Shining a Spotlight on Europe’s Refugee Crisis
SPH forum calls for new approach to humanitarian aid
Nearly 3,000 refugees have died this year crossing the Mediterranean Sea. One of them, a three-year-old Syrian boy named Aylan, captured the world’s attention. Aylan drowned off the Turkish coast last month, and a photograph of his lifeless body lying in the sand went viral.
But as some European countries, such as Germany, open their doors to refugees from Syria and elsewhere, the perilous journeys in makeshift rafts, on foot, and by equally unsafe conditions continue, with no plans to ease the exodus by sending planes, ships, or other transportation help, a panel of experts pointed out at an October 13 School of Public Health forum, titled The Health of Refugees: Europe in Crisis.
“Everybody knows they’re coming across in these boats, that people are drowning…or making very arduous journeys,” said Maria Sacchetti, a Boston Globe immigration reporter and one of the forum’s three panelists. “Some people got sick on the route, but everybody’s pretty much on their own,” noted Sachetti, who has reported on the crisis from Greece, Croatia, and Germany.
Amy Slaughter, chief strategy officer of the Cambridge-based nonprofit RefugePoint, and Sondra Crosby, director of the immigrant and refugee health program at Boston Medical Center, joined Sacchetti to discuss what the three called an unprecedented worldwide refugee crisis, driven largely by the war in Syria. This year alone, nearly 600,000 men, women, and children have fled to Europe, the majority from Syria, Afghanistan, Iraq, and Eritrea.
The United States has taken in just 1,500 Syrian refugees this year, but the Obama administration recently pledged to accept at least 10,000 displaced Syrians over the next year.
Slaughter and Crosby said that while the refugee crisis has only recently drawn the attention of most Americans, international aid groups have been sounding the alarm about Syria for the last five years, warning of an escalating humanitarian crisis.
Slaughter said deep cuts this summer to assistance for Syrian refugees in Middle Eastern host countries by the United Nations World Food Programme had drastically escalated the exodus to Europe. Since 2011, more than four million Syrians have fled their country’s civil war, most settling in Jordan, Lebanon, Turkey, Iraq, and Egypt.

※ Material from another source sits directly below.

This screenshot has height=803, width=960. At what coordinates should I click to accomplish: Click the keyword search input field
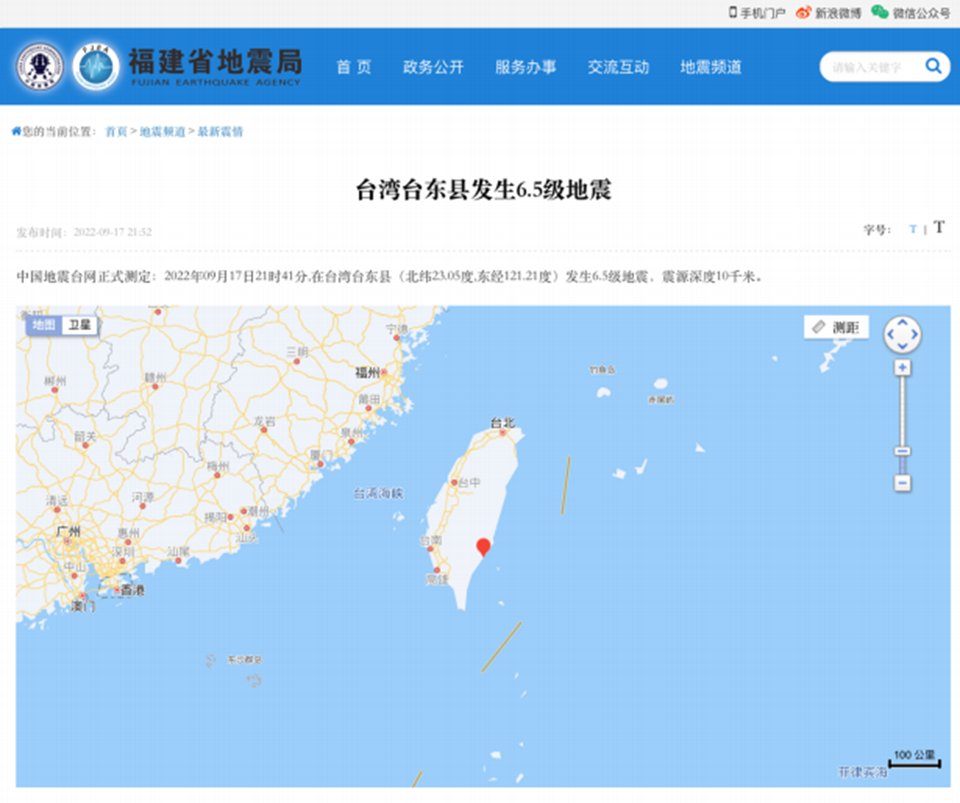point(869,67)
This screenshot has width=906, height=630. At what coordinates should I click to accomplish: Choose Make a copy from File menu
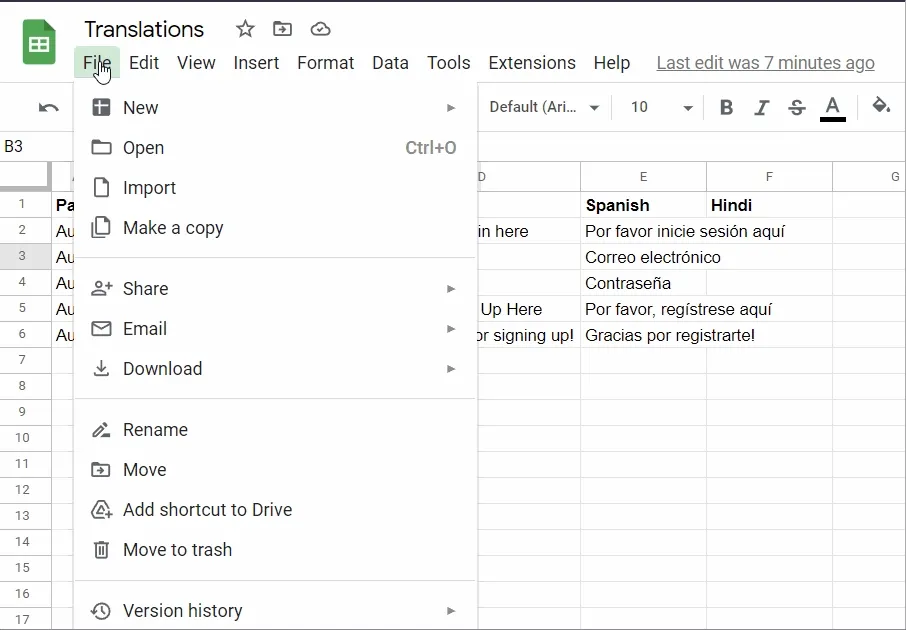pyautogui.click(x=173, y=228)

“I think whether it happened now or later, it was going to happen,” Slaughter said of the Syrian crisis. “And I think one of the reasons why is that the humanitarian system is simply bankrupt, and that we’re asking the humanitarian system to do something that it was not created to do.”
The panelists said countries that have taken in the refugees don’t have the systems and incentives to integrate and mainstream the newcomers into employment, education, and health programs—a gap they said needs to be addressed, possibly by attaching conditions to financial assistance provided to the host countries.
“Because the adults can’t work, they’re often sending their children out to beg and adopting all kinds of negative coping strategies,” Slaughter said. “I think it’s going to take a heavy hand and a large wallet to change the incentive system.”
Crosby, an associate professor at both SPH and the School of Medicine, said refugees arriving in recent weeks in Germany and other European countries already are overwhelming those countries’ health systems, including mental health services. With more than seven million Syrians internally displaced, and four million living as refugees outside the country, tens of thousands more are expected to seek asylum in Europe in the coming months.
“This is just the tip of the iceberg,” Slaughter said. Asked what Americans can do to help, she suggested that the United States could “show more leadership” by accepting more Syrians, while also creating local programs specifically designed to assist resettled refugees.
She was concerned that anti-immigrant and anti-Muslim rhetoric have been on the rise in the United States lately, undermining refugee advocacy efforts. “I think we need to shift the conversation,” Slaughter said, “from how to keep people out to how to best manage these crises…and minimize the negatives.”
Raising public awareness is key, according to Sacchetti. Because so few Syrians and Afghanis actually make it to the United States, “we don’t hear their stories,” she said. “I think there’s a real need for that, and it’s our responsibility in the media to try to tell those stories.”
While reporting in Lesbos, Greece, she said, some of the Syrian refugees she talked to were surprised that their plight was only now making news in the United States. They asked her: “But doesn’t the United States know about this?”
“They couldn’t believe that Americans weren’t well-versed in what was happening to Syria—that it took this little boy being found dead on the shore of Turkey to have this conversation.”
Sacchetti struggled to explain why the refugees’ plight was not stirring a stronger response in this country. “It’s a very good question,” the veteran journalist said. “And I didn’t exactly have a good answer for them.”
The Health of Refugees: Europe in Crisis forum was part of the Dean’s Seminar Series on Contemporary Issues in Public Health, a new SPH program.